BEGIN DATA SUPPLIED

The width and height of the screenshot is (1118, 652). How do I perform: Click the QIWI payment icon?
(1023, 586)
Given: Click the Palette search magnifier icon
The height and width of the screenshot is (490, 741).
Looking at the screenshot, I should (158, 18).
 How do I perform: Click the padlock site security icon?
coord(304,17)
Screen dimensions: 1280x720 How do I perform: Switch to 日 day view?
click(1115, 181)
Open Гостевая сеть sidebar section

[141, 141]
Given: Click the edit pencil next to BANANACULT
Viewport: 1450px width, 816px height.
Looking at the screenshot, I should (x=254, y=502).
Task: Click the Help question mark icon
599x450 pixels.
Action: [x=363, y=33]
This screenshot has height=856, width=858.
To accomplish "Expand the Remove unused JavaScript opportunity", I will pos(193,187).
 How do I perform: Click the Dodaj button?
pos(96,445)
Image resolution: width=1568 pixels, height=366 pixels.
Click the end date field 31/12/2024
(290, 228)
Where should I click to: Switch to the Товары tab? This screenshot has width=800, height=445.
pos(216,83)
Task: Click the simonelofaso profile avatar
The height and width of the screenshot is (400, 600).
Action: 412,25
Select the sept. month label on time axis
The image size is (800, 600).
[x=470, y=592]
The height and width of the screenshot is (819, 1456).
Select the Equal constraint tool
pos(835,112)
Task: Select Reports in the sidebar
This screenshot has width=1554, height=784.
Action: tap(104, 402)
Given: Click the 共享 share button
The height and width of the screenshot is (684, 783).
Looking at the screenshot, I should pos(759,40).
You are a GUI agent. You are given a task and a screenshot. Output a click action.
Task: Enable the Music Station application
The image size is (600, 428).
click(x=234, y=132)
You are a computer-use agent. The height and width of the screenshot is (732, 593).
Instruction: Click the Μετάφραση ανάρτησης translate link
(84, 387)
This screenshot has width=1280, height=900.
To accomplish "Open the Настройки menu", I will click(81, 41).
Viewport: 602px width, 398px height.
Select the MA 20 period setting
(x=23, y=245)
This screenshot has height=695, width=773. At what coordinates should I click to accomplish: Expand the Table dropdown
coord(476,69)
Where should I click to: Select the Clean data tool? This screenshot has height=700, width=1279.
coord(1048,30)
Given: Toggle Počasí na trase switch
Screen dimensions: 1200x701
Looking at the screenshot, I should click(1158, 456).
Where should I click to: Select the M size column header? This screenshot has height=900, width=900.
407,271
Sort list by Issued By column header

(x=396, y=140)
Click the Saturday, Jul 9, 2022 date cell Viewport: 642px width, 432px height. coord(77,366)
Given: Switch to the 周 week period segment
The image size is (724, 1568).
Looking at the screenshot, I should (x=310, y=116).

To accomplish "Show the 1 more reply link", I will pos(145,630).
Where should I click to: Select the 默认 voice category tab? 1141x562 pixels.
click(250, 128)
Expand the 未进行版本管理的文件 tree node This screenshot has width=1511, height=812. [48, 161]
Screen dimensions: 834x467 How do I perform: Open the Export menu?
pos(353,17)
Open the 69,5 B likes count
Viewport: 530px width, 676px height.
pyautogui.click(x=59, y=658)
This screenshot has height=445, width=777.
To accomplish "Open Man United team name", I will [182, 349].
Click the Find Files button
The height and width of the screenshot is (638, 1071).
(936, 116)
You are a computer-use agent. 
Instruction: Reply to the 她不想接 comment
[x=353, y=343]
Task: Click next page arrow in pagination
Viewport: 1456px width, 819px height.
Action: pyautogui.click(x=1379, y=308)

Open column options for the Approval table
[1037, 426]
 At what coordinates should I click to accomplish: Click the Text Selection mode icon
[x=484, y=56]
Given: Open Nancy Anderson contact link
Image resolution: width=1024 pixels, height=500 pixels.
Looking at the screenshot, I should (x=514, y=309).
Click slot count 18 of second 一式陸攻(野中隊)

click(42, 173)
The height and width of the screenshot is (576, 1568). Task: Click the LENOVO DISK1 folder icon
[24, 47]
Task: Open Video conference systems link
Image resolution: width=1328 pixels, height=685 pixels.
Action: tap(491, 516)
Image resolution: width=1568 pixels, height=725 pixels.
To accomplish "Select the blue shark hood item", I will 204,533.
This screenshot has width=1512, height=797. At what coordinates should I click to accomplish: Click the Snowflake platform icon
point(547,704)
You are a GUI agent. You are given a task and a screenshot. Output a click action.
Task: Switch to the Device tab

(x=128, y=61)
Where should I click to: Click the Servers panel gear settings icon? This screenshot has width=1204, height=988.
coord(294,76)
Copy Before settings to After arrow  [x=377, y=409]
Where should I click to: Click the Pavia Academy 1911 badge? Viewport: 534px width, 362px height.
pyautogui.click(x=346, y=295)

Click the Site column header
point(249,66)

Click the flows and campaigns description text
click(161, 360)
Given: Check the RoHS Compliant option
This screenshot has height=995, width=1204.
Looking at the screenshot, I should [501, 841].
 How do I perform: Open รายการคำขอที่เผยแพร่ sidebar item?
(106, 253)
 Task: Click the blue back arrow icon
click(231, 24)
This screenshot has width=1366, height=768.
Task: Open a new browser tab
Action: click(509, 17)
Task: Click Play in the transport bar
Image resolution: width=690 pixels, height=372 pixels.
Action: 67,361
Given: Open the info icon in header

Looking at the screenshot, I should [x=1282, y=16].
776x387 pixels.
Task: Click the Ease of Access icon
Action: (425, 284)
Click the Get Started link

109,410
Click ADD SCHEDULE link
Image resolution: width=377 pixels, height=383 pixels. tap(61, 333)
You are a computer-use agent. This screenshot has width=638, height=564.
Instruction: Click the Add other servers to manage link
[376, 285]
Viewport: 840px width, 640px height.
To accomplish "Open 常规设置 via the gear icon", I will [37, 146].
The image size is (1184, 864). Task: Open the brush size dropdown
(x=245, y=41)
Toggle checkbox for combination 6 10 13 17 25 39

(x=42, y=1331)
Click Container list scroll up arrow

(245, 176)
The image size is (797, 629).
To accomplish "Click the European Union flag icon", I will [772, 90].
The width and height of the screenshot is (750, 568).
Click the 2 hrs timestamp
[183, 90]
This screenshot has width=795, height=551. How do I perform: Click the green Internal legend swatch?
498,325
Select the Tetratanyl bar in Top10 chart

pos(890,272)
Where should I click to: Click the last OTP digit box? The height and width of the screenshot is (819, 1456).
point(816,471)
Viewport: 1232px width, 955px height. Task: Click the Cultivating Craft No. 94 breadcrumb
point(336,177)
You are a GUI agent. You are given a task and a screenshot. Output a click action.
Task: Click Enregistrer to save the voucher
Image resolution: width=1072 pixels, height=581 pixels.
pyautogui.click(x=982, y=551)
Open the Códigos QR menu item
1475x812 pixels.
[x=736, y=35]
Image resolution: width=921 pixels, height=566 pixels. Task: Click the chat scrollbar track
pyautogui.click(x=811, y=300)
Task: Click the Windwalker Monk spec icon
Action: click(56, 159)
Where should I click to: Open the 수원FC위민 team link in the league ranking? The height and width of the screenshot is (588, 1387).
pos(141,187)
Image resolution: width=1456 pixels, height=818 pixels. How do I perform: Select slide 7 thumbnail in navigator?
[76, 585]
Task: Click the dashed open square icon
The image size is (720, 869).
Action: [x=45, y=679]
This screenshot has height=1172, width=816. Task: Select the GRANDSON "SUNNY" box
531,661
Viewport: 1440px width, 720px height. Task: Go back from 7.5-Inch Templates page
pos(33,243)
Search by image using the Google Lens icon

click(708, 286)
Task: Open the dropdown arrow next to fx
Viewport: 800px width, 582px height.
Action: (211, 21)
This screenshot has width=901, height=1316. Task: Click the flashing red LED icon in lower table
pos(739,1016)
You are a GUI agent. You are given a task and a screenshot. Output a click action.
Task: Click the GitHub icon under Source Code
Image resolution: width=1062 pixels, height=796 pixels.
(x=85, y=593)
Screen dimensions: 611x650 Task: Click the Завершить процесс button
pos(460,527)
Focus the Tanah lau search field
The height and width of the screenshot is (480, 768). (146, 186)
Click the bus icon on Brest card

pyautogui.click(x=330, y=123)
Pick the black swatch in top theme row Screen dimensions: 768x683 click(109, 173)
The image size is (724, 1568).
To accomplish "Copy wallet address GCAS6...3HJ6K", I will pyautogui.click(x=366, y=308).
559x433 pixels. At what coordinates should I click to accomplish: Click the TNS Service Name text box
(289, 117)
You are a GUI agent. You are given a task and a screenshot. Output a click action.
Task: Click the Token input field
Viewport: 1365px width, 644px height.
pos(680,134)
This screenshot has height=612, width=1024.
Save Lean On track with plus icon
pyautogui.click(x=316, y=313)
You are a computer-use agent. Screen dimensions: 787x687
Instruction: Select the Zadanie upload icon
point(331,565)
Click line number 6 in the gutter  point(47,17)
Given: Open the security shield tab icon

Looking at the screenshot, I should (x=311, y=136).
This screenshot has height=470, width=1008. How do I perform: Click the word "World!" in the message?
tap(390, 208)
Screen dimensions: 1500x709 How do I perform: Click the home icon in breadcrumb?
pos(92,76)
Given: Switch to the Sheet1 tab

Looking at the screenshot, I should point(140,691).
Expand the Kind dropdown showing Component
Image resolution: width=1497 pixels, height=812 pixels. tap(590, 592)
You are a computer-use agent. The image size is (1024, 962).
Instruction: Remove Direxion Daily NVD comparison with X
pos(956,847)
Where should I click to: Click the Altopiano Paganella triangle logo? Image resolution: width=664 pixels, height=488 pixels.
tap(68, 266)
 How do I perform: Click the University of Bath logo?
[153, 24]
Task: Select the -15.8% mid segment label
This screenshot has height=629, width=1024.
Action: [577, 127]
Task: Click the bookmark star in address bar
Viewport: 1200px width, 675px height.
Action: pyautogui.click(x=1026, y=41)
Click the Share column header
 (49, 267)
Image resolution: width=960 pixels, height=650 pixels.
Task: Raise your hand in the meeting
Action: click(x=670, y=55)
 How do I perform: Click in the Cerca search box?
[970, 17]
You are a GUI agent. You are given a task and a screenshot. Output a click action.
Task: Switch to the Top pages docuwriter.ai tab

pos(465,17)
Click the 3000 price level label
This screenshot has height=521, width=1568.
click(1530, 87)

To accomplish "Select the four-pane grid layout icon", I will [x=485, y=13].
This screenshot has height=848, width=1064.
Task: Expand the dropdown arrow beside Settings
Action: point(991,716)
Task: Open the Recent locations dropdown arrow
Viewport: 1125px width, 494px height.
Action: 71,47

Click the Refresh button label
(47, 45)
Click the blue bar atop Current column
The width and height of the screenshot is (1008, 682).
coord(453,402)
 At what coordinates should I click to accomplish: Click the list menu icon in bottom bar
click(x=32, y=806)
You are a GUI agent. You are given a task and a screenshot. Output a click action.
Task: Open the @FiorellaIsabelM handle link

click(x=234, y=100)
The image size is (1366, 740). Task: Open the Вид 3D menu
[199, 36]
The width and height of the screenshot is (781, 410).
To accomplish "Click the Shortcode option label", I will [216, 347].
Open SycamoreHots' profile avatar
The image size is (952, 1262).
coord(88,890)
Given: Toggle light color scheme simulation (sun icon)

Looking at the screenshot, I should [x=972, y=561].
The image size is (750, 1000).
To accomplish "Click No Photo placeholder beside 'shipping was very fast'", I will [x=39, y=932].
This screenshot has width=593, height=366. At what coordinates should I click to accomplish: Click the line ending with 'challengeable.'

END DATA SUPPLIED

## [HOW TO COMPLETE THIS TASK]
What are the lines above, starting at the one with "The height and width of the screenshot is (684, 783)." and ending at the one with "Expand the 未进行版本管理的文件"? Give them again exactly, and only them.

## [SOLVED EXERCISE]
The height and width of the screenshot is (684, 783).
Looking at the screenshot, I should pos(759,40).
You are a GUI agent. You are given a task and a screenshot. Output a click action.
Task: Enable the Music Station application
The image size is (600, 428).
click(x=234, y=132)
You are a computer-use agent. The height and width of the screenshot is (732, 593).
Instruction: Click the Μετάφραση ανάρτησης translate link
(84, 387)
This screenshot has width=1280, height=900.
To accomplish "Open the Настройки menu", I will click(81, 41).
Viewport: 602px width, 398px height.
Select the MA 20 period setting
(x=23, y=245)
This screenshot has height=695, width=773. At what coordinates should I click to accomplish: Expand the Table dropdown
coord(476,69)
Where should I click to: Select the Clean data tool? This screenshot has height=700, width=1279.
coord(1048,30)
Given: Toggle Počasí na trase switch
Screen dimensions: 1200x701
Looking at the screenshot, I should click(1158, 456).
Where should I click to: Select the M size column header? This screenshot has height=900, width=900.
407,271
Sort list by Issued By column header

(x=396, y=140)
Click the Saturday, Jul 9, 2022 date cell Viewport: 642px width, 432px height. coord(77,366)
Given: Switch to the 周 week period segment
The image size is (724, 1568).
Looking at the screenshot, I should (x=310, y=116).

To accomplish "Show the 1 more reply link", I will pos(145,630).
Where should I click to: Select the 默认 voice category tab? 1141x562 pixels.
click(250, 128)
Expand the 未进行版本管理的文件 tree node This screenshot has width=1511, height=812. [48, 161]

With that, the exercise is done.